▸ Work request
Find the lines in the records below that contain "Restart", and report each of them.

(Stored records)

_ _ _ _

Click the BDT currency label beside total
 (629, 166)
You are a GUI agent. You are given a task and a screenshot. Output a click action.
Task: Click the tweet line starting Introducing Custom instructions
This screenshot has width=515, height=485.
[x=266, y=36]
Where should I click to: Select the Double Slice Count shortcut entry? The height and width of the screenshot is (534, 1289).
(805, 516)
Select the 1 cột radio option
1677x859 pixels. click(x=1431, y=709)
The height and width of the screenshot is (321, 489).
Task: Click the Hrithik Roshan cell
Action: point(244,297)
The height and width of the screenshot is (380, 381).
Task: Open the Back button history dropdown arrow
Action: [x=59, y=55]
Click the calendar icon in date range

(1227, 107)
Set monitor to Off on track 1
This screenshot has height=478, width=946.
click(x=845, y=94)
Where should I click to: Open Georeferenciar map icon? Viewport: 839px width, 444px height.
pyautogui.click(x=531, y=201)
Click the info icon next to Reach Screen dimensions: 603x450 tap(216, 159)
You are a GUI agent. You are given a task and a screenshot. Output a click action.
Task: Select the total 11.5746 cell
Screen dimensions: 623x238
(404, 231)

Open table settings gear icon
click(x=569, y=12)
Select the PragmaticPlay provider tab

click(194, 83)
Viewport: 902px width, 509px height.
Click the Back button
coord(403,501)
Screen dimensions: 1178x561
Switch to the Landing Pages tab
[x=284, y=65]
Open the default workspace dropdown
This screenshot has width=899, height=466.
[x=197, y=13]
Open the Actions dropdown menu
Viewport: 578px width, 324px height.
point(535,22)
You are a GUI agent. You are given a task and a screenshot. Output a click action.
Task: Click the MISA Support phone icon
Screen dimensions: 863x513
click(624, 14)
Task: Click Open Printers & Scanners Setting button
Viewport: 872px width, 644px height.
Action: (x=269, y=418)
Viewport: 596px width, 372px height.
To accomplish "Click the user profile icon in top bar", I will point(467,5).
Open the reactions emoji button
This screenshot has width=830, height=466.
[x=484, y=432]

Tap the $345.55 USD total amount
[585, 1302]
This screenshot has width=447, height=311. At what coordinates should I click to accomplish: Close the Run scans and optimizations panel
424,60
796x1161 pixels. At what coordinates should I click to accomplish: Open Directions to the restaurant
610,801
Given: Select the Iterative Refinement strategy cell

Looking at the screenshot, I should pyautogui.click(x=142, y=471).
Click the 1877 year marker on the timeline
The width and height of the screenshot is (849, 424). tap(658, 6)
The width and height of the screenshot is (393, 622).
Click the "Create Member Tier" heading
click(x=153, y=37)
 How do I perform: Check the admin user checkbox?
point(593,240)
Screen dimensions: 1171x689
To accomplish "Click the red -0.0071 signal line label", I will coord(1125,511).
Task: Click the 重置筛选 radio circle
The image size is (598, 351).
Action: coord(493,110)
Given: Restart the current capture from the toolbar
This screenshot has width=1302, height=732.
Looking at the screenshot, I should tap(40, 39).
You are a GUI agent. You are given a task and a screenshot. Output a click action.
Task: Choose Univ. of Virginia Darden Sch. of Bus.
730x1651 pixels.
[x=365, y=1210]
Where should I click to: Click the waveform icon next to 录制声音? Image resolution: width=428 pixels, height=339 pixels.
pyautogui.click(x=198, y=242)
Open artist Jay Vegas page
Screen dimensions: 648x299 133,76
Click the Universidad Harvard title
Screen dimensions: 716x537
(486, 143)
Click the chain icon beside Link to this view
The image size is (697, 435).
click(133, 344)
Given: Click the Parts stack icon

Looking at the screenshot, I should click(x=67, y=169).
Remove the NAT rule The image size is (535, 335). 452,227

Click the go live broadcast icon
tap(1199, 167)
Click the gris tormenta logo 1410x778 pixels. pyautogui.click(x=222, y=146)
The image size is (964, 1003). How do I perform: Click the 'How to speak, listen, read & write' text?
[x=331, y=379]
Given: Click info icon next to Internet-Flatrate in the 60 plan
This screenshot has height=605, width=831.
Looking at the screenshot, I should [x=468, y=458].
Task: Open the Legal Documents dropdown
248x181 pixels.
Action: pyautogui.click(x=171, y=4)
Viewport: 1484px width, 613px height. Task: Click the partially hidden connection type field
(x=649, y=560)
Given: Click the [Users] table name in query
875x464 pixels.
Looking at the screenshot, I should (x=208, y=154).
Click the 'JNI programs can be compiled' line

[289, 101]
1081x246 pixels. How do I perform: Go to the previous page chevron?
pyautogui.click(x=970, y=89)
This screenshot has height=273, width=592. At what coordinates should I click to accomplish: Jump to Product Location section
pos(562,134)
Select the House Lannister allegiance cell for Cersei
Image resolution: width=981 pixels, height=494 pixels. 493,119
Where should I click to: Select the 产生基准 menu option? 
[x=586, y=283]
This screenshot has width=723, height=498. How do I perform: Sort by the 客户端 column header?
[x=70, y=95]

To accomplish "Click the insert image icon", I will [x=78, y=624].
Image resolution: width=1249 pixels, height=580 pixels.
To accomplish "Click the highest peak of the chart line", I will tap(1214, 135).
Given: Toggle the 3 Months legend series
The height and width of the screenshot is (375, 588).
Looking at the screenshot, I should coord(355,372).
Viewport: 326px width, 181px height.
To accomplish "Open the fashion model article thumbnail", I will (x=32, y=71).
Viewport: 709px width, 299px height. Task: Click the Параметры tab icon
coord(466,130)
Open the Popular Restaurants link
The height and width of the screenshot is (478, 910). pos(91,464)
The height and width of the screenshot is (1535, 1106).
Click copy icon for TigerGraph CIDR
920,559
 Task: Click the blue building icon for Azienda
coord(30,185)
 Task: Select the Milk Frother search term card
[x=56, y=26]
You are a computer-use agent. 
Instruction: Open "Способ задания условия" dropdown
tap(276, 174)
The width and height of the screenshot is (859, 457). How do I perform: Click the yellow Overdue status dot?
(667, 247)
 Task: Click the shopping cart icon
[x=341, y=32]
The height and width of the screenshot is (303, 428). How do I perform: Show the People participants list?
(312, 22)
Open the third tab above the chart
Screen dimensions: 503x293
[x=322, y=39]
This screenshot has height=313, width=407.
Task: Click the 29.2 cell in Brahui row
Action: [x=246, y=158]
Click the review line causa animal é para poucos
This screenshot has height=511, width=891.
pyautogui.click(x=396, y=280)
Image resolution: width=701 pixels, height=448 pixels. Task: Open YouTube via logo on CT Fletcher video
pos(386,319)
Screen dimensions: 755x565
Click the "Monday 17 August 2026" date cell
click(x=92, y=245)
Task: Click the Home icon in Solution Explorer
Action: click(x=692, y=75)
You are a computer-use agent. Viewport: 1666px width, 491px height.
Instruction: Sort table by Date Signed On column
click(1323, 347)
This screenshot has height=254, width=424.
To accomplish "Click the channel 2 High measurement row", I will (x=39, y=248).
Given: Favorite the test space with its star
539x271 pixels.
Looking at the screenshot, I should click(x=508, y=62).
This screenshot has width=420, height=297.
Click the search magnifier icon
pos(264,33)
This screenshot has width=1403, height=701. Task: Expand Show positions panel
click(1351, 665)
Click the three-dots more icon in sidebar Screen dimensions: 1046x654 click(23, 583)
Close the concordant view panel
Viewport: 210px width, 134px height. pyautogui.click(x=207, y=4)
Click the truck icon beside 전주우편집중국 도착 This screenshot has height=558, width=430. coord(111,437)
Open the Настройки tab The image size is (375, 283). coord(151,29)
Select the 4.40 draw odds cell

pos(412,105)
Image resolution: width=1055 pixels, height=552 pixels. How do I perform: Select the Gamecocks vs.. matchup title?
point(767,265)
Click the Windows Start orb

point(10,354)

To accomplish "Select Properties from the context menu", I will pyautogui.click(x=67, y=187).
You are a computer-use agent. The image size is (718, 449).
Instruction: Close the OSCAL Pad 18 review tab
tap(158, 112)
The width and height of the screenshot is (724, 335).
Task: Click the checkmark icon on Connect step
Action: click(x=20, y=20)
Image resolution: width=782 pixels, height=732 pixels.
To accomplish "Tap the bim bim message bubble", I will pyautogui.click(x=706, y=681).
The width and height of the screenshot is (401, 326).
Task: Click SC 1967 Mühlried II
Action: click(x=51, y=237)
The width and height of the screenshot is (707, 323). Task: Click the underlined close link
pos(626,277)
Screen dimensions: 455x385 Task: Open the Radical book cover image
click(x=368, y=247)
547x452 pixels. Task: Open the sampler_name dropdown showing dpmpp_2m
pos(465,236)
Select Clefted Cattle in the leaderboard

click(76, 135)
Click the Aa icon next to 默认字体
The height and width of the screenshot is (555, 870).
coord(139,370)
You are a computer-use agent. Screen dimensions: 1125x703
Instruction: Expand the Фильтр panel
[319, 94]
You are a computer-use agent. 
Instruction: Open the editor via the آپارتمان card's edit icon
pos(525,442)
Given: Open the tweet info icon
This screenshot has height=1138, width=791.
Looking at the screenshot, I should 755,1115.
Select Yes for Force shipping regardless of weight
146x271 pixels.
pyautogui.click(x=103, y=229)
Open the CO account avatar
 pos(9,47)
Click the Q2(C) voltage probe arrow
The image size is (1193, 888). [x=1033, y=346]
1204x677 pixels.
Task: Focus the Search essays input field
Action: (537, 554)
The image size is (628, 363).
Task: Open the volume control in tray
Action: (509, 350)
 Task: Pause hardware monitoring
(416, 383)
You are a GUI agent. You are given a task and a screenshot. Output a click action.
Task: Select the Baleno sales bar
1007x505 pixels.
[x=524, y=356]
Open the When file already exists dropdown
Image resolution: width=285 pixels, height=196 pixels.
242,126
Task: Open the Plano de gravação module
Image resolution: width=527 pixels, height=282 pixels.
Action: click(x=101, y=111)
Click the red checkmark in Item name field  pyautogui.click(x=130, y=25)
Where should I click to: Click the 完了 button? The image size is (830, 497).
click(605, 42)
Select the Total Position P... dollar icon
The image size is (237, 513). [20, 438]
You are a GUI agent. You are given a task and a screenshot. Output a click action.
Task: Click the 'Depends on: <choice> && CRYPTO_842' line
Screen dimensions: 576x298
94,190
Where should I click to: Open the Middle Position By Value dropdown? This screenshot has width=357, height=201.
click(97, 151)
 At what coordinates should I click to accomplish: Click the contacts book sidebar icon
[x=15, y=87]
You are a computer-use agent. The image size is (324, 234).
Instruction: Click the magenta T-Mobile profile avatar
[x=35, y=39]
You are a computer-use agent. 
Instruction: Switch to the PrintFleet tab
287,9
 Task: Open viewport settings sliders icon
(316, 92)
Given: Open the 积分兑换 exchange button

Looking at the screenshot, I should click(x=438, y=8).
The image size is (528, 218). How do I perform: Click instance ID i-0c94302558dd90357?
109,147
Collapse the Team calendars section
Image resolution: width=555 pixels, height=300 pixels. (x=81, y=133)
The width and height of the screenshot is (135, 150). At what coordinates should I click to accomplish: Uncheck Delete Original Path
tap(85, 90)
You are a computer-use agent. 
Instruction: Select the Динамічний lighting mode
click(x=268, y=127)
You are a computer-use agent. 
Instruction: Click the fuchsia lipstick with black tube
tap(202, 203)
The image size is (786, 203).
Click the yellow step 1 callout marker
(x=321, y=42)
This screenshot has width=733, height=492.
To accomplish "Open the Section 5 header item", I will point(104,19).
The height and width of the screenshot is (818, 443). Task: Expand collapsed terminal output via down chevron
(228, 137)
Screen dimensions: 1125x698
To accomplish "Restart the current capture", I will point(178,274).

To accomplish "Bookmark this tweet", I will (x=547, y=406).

_ _ _ _

▸ Solved exercise
Given: Restart the current capture from the toolbar
To accomplish "Restart the current capture", I will point(178,274).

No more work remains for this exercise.